AIM: Starting at the line that contains "The height and" and ending at the last line of the entries below, set out each line as an item in a numbered list, omitting blank lines and any pictures.

##########

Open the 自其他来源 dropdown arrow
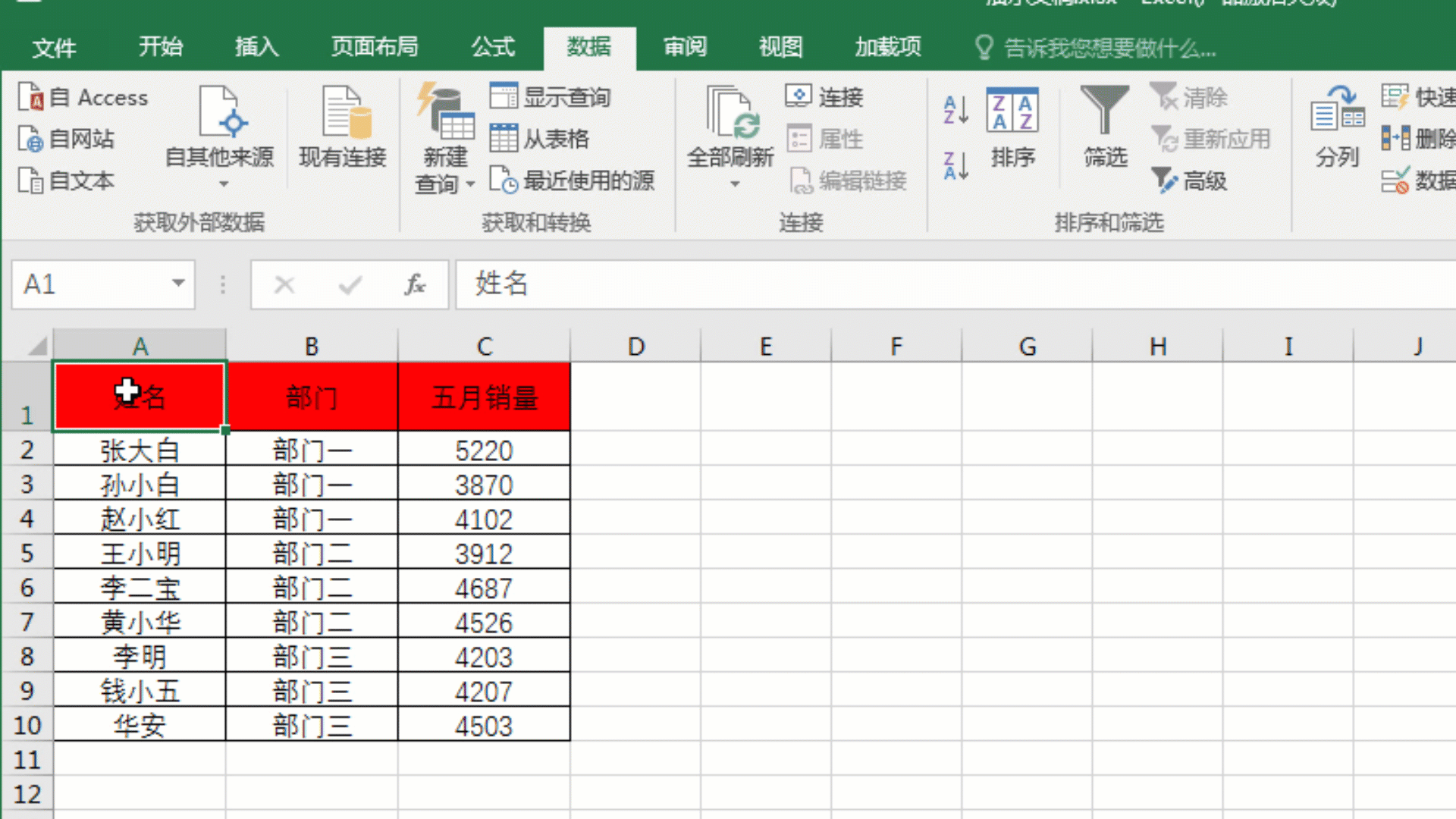The width and height of the screenshot is (1456, 819). point(222,183)
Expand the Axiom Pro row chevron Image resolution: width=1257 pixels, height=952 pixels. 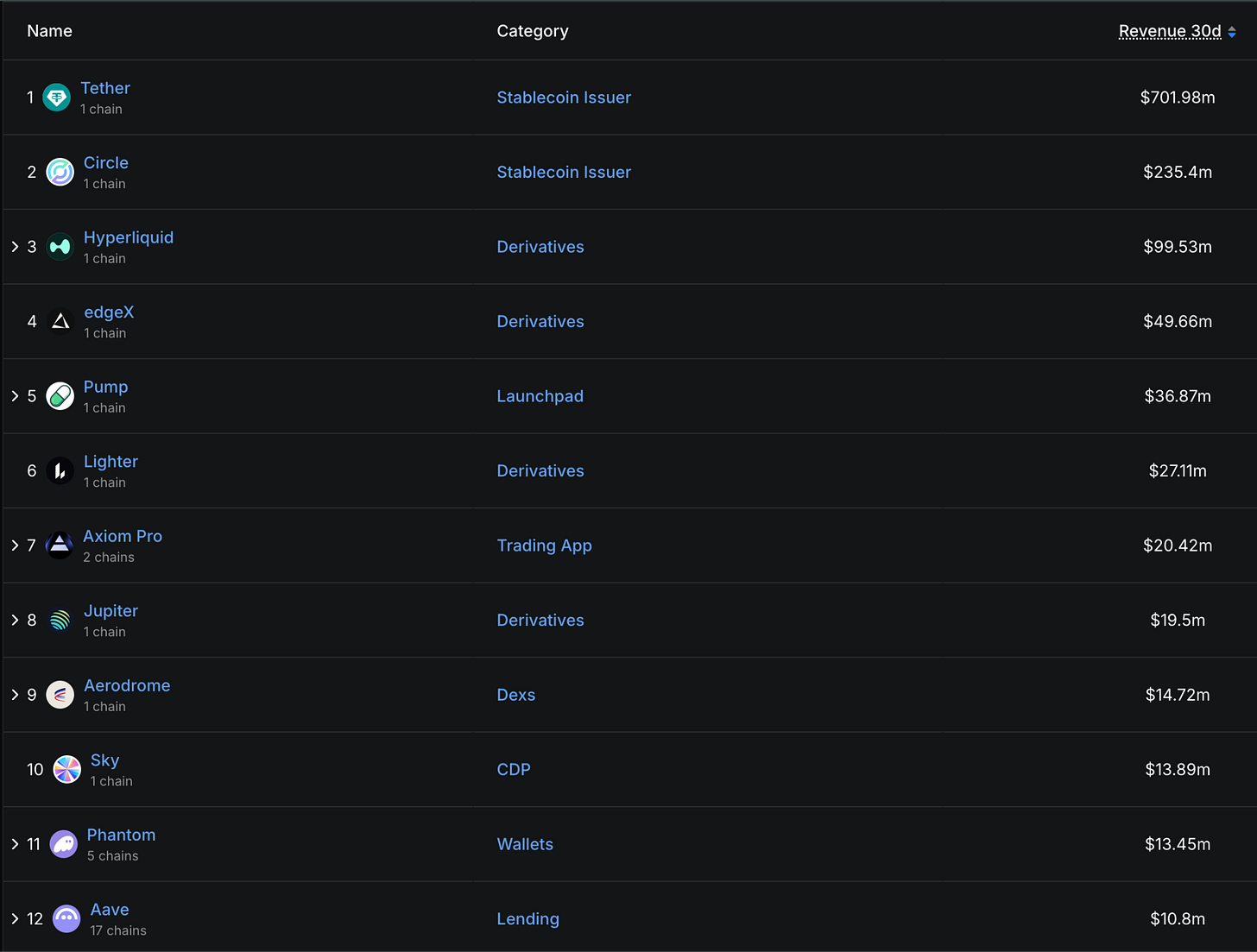coord(15,545)
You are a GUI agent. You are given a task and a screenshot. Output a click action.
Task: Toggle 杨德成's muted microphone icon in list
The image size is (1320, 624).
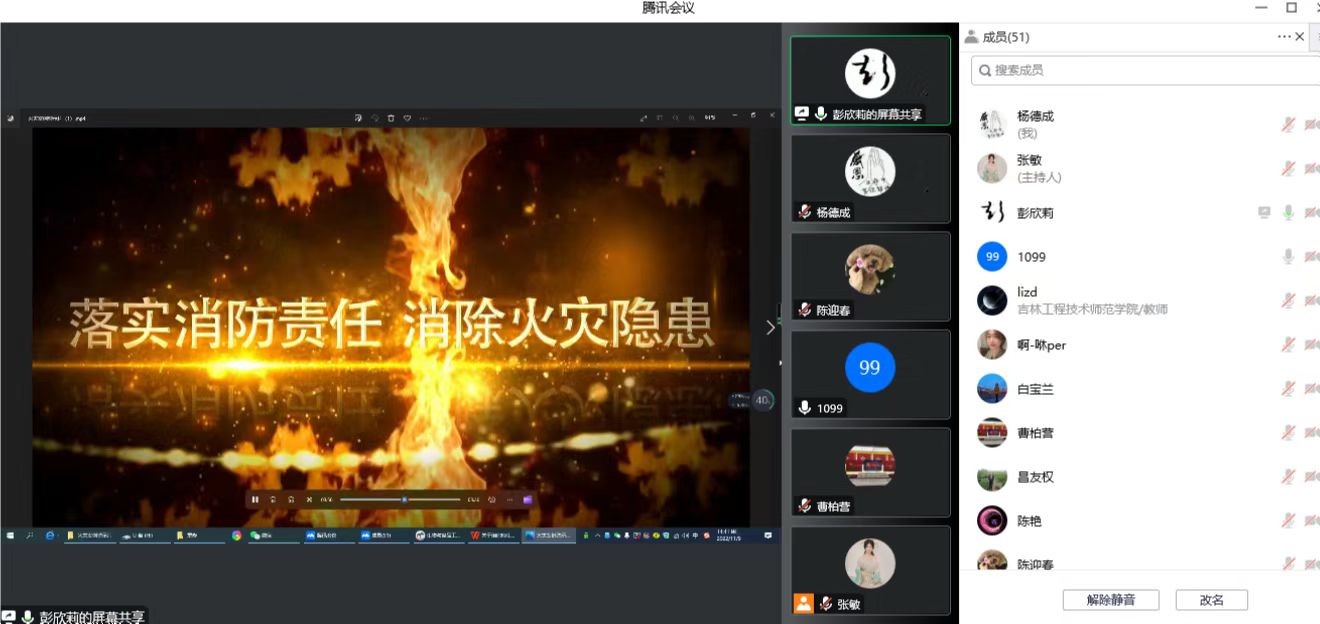1289,124
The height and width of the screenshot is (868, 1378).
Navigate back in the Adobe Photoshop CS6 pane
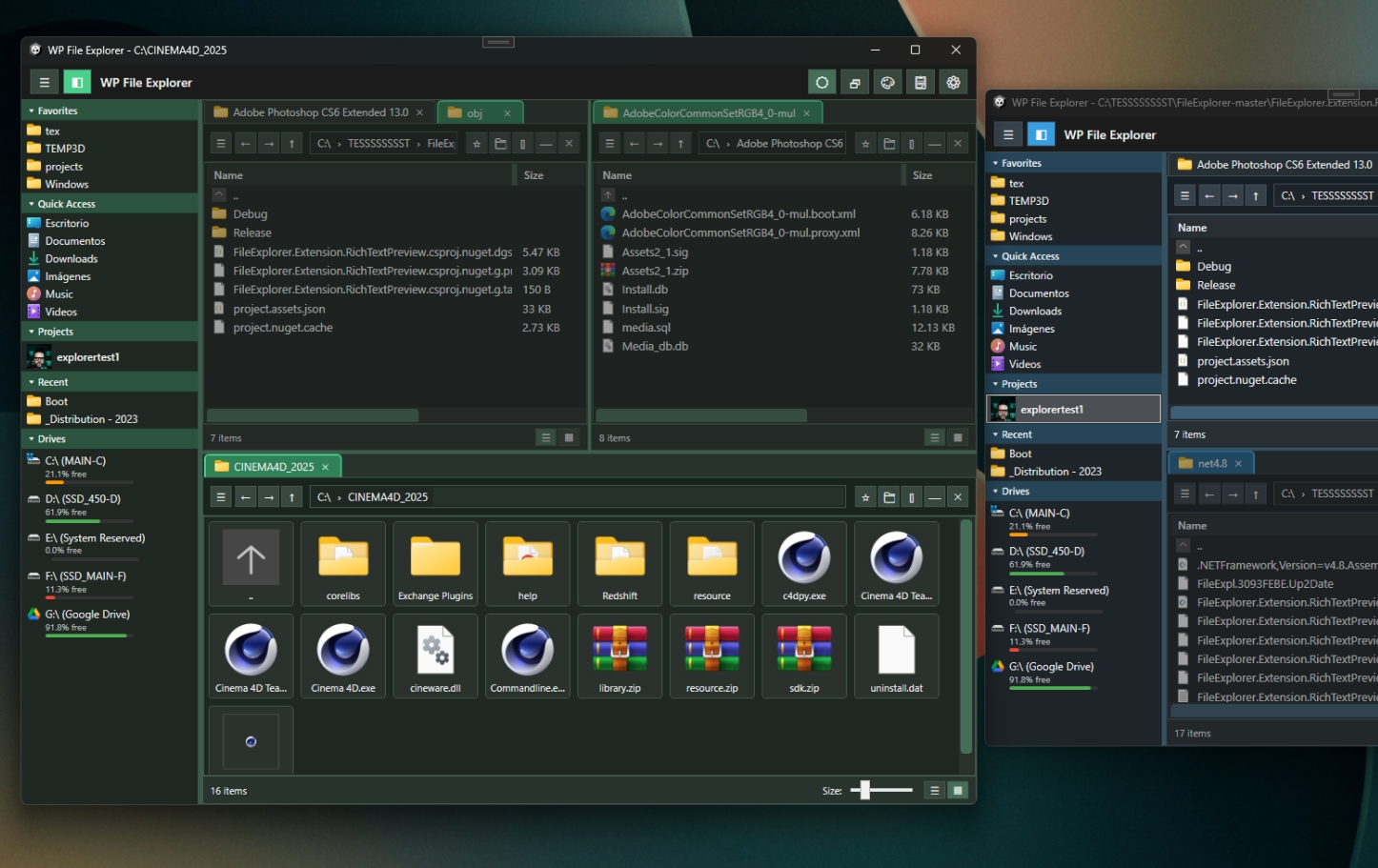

##########

WRITTEN SOLUTION:
1. The height and width of the screenshot is (868, 1378).
2. Navigate back in the Adobe Photoshop CS6 pane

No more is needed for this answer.